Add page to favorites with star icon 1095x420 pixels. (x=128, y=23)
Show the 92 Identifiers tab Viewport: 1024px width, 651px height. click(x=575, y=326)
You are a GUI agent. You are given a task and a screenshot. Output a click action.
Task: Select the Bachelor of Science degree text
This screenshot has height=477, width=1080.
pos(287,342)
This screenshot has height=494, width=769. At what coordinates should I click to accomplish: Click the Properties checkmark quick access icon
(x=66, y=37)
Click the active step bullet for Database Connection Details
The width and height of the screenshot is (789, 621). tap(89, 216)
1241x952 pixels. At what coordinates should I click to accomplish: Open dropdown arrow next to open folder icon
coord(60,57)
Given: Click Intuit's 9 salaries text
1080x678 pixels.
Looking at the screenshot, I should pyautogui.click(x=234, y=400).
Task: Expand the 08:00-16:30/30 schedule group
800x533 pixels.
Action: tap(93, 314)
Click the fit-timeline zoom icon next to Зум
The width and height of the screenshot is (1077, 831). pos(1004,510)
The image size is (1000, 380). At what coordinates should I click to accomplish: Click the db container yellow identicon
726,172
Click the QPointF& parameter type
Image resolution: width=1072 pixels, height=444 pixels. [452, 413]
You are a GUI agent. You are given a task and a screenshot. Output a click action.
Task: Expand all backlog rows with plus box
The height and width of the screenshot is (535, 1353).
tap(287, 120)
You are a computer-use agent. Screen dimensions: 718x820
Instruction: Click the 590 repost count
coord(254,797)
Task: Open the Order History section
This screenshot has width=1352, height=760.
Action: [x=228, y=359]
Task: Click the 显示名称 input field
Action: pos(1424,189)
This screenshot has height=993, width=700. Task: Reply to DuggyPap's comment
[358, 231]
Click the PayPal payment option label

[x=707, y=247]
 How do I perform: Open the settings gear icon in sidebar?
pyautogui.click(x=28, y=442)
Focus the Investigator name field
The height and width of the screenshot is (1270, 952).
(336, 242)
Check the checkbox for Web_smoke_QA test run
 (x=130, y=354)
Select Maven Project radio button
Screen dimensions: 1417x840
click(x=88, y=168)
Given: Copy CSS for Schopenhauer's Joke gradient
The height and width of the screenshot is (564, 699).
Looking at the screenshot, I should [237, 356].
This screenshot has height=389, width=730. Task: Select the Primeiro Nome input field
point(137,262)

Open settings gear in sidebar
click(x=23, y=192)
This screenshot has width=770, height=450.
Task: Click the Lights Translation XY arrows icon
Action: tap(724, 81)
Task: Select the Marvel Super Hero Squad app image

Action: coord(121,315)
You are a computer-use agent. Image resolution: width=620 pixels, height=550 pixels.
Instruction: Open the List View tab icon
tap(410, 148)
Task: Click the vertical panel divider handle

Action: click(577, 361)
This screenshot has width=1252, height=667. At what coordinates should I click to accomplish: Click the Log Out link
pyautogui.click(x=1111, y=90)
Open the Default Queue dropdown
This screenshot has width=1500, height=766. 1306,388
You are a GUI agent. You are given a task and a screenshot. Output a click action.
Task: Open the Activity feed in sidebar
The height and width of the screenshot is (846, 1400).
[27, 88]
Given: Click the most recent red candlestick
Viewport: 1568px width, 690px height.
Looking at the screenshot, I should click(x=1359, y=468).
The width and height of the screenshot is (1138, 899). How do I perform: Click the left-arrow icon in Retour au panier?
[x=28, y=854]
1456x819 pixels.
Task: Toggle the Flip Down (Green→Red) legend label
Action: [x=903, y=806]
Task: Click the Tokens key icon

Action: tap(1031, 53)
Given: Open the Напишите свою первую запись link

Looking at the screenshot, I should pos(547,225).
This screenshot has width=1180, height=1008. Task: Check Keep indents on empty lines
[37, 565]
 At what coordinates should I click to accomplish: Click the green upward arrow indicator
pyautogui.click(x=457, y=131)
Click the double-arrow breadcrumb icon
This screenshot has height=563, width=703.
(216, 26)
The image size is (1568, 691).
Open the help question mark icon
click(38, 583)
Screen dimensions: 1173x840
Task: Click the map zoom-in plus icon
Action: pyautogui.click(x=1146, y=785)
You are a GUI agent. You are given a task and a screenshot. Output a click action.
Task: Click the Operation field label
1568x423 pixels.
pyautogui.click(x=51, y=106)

* * * * * * * * *

# [PROBLEM]
Please give the listing again from its first line through the line containing "Show the 92", with "favorites" changed to "bookmarks" and nothing else altered.

# [SOLUTION FOR THIS TASK]
Add page to bookmarks with star icon 1095x420 pixels. (x=128, y=23)
Show the 92 Identifiers tab Viewport: 1024px width, 651px height. click(x=575, y=326)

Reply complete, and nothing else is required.